- Instructions to follow -
Transcribe word for word the lines below from the line with "[Nie wyrażam zgody] (785, 1633)" through the line with "Newsletters (181, 1636)", ends included.

- Information supplied -

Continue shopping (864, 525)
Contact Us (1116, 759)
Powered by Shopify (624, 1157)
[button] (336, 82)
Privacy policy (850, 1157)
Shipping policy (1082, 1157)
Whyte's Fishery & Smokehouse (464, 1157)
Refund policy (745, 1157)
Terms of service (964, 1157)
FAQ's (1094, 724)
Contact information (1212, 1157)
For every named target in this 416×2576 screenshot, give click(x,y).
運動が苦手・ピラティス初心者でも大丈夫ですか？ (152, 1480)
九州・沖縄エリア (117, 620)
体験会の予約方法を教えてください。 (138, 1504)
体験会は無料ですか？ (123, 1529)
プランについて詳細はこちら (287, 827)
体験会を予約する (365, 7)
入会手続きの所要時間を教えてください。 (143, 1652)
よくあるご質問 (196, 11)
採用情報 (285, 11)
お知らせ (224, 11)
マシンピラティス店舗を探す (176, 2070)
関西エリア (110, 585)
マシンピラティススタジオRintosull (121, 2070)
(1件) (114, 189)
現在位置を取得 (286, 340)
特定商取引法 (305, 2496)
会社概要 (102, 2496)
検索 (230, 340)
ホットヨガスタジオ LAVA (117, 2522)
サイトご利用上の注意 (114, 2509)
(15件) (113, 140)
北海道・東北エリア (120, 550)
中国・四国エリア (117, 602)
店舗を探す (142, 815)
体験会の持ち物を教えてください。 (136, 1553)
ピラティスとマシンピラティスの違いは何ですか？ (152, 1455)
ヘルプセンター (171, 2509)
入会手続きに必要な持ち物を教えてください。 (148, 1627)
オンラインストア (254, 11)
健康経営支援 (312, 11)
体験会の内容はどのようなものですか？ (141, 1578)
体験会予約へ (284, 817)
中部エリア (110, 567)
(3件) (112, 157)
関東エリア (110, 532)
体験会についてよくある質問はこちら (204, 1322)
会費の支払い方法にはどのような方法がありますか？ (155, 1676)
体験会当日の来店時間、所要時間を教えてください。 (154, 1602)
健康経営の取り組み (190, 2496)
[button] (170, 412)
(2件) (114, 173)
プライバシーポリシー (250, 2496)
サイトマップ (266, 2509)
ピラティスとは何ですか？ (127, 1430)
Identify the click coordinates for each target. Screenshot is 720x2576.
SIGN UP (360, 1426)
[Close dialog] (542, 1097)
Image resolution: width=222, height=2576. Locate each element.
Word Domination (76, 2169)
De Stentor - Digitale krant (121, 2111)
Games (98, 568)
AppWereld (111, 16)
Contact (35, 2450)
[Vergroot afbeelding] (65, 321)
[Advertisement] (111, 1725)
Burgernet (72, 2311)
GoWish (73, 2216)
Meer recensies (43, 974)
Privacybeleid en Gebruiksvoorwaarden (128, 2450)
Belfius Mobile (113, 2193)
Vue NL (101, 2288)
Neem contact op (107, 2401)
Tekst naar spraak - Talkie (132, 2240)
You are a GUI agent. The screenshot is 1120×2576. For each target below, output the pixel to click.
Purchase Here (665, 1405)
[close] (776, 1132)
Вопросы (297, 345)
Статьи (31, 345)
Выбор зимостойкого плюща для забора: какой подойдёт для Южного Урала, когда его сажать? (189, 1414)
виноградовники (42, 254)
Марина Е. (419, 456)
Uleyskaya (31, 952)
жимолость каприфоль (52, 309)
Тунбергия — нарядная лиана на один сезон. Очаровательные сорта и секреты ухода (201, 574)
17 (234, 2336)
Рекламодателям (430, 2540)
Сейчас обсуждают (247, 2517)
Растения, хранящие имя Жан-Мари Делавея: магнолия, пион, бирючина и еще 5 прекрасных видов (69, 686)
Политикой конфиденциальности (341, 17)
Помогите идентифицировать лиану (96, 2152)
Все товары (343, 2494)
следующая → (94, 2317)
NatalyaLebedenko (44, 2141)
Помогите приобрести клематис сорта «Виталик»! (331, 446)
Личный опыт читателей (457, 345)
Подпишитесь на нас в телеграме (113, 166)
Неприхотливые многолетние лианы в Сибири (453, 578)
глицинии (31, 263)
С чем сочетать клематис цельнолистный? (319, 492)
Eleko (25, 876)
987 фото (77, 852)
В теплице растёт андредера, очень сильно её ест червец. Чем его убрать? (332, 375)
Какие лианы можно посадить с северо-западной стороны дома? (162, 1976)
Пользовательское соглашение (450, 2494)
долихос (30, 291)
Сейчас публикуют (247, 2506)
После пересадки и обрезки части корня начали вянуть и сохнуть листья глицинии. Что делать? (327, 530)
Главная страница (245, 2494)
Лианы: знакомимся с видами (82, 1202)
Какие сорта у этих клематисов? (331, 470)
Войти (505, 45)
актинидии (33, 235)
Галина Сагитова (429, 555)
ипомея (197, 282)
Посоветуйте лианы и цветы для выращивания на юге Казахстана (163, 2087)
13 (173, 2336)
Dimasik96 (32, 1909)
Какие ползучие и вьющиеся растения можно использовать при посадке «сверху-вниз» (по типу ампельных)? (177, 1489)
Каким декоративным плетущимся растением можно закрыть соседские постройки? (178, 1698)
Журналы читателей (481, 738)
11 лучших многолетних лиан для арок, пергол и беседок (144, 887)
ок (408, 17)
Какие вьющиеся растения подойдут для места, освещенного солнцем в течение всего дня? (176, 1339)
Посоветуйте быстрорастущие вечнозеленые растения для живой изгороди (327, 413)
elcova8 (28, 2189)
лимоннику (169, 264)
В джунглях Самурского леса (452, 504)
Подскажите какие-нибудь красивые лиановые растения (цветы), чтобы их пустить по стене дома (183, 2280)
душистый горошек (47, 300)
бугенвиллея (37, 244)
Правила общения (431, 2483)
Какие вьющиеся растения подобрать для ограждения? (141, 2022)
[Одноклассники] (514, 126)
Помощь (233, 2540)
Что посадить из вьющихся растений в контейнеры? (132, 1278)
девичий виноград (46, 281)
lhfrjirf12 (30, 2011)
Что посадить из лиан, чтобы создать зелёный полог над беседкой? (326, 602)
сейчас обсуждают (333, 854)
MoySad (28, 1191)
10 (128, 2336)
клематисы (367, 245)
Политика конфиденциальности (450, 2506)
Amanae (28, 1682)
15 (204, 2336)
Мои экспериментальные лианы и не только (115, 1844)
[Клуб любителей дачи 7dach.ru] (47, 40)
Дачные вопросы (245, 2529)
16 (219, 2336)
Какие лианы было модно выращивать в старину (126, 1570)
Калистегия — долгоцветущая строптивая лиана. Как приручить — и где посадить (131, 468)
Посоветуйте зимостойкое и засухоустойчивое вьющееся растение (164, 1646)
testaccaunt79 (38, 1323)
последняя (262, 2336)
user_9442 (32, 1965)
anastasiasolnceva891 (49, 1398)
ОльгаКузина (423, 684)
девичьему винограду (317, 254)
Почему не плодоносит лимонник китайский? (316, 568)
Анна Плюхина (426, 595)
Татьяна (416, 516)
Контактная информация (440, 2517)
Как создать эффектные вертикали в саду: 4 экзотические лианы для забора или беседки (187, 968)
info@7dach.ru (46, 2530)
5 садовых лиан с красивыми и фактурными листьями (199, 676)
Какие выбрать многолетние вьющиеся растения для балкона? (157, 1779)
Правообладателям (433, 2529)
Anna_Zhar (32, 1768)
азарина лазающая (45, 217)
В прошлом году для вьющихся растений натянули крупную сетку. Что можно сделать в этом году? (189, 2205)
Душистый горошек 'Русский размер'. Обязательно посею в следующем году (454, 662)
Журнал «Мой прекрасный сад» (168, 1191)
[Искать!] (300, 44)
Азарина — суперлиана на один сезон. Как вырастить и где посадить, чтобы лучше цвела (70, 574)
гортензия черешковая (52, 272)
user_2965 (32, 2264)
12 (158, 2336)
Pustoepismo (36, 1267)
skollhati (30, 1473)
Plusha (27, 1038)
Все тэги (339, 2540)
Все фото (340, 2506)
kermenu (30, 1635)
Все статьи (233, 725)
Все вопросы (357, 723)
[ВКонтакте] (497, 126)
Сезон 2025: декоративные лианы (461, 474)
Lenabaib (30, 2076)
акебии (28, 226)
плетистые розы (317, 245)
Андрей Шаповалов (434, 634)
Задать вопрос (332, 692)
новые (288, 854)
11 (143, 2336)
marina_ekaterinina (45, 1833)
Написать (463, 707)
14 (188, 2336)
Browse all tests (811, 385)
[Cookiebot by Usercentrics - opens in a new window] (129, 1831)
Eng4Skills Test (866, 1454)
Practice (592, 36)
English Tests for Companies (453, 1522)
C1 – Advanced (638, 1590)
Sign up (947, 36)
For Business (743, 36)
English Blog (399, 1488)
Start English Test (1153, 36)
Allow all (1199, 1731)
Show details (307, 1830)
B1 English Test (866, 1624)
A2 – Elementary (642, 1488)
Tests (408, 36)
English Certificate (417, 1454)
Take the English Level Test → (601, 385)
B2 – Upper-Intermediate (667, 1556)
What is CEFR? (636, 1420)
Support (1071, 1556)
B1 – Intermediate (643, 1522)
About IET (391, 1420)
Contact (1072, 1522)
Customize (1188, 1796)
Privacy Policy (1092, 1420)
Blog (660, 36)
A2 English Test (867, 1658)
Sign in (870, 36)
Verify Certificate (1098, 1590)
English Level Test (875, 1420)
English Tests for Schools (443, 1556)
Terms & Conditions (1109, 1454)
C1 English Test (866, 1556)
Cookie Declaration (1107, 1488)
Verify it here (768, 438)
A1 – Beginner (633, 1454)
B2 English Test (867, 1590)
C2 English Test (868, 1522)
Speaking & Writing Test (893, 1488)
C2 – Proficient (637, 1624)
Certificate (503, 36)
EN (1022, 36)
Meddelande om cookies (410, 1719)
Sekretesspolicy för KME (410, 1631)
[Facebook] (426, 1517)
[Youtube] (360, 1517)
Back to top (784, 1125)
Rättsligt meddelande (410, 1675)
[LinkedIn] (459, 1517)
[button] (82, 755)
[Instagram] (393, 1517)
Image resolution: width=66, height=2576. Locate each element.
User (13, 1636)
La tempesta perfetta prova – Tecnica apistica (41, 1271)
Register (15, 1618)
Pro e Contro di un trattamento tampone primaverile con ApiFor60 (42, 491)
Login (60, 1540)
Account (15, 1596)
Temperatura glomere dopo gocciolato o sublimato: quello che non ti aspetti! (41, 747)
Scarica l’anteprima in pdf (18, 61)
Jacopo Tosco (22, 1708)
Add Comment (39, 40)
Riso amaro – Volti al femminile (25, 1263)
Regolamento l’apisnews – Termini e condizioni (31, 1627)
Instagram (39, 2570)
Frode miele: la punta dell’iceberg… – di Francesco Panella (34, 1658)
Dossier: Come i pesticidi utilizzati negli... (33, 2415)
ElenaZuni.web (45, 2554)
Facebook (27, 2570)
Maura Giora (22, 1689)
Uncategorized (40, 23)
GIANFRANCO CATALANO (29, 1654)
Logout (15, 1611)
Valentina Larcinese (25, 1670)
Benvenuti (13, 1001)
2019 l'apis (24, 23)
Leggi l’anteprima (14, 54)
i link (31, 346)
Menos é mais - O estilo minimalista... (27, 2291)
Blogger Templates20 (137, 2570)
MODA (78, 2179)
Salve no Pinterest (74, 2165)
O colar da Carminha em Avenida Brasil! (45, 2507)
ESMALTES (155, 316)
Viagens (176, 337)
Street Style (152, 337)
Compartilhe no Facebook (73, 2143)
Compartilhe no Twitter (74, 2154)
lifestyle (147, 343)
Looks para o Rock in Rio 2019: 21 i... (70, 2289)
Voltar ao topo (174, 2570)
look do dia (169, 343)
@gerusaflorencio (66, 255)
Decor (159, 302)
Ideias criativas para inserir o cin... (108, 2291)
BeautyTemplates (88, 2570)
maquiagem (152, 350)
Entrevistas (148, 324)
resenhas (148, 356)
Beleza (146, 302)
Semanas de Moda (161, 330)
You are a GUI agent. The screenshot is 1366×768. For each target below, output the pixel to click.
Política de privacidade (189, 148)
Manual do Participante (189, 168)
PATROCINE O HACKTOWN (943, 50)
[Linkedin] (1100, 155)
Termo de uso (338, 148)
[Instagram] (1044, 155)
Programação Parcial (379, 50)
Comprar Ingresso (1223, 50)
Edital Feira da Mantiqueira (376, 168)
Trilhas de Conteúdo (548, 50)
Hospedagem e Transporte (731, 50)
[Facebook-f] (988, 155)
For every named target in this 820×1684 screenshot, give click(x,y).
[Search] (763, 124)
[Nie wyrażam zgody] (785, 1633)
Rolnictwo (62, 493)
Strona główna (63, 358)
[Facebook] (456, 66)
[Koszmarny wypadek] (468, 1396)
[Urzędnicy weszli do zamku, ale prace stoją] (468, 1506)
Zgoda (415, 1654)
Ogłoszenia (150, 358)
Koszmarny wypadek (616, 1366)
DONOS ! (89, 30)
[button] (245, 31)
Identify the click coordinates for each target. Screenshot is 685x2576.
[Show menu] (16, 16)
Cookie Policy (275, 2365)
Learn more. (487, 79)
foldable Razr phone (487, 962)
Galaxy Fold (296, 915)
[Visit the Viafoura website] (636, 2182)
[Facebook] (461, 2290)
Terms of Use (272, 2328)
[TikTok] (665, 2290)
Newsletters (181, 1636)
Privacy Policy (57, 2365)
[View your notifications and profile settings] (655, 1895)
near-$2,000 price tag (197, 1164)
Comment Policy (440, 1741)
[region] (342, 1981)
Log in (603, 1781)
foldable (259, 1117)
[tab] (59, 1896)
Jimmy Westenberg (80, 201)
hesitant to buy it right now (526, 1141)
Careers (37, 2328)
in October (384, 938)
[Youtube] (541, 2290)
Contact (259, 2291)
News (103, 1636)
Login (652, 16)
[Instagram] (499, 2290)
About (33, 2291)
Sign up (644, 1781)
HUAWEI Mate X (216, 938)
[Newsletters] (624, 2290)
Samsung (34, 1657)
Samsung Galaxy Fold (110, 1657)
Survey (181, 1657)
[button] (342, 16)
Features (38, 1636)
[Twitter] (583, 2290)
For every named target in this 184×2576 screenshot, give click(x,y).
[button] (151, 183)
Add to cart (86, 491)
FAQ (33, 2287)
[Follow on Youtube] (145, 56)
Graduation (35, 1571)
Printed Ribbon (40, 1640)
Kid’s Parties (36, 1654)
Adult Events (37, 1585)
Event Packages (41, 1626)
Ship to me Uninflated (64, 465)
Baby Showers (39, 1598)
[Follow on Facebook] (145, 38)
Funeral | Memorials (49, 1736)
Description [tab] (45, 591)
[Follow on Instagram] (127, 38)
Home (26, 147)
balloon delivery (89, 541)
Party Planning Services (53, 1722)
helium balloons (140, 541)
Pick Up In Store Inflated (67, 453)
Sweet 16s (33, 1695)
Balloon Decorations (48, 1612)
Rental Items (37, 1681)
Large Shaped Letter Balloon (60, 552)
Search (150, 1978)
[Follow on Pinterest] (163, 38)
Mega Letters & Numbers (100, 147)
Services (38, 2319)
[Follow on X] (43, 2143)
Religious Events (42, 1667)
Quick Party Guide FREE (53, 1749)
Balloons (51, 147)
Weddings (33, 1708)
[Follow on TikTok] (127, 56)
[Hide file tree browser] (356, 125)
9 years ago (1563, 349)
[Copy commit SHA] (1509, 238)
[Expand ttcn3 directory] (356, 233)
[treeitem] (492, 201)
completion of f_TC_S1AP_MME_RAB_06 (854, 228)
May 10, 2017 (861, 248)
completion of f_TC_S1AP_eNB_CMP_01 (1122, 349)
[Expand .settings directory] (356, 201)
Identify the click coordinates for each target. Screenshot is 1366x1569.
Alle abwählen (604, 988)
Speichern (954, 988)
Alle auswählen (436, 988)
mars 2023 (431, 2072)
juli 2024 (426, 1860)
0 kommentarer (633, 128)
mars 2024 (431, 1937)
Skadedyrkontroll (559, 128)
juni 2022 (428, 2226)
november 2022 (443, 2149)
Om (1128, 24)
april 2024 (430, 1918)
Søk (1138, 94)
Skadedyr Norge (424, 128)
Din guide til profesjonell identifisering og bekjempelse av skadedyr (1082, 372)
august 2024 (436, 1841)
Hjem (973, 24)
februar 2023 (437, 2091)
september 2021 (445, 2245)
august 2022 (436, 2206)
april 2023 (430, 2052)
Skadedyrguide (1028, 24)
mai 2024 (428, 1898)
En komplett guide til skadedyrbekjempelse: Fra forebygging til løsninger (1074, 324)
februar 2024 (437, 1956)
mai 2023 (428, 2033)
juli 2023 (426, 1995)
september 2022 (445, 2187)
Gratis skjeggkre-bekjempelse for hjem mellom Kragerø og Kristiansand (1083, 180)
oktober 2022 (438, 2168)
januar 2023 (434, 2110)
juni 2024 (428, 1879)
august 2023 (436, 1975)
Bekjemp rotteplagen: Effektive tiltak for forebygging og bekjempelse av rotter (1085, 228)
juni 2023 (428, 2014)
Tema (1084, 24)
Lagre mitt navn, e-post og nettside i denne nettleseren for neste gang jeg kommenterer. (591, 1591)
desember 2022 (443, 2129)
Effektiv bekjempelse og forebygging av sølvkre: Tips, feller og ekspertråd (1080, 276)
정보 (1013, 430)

- Written solution -
[Nie wyrażam zgody] (785, 1633)
Rolnictwo (62, 493)
Strona główna (63, 358)
[Facebook] (456, 66)
[Koszmarny wypadek] (468, 1396)
[Urzędnicy weszli do zamku, ale prace stoją] (468, 1506)
Zgoda (415, 1654)
Ogłoszenia (150, 358)
Koszmarny wypadek (616, 1366)
DONOS ! (89, 30)
[button] (245, 31)
Identify the click coordinates for each target. Screenshot is 685x2576.
[Show menu] (16, 16)
Cookie Policy (275, 2365)
Learn more. (487, 79)
foldable Razr phone (487, 962)
Galaxy Fold (296, 915)
[Visit the Viafoura website] (636, 2182)
[Facebook] (461, 2290)
Terms of Use (272, 2328)
[TikTok] (665, 2290)
Newsletters (181, 1636)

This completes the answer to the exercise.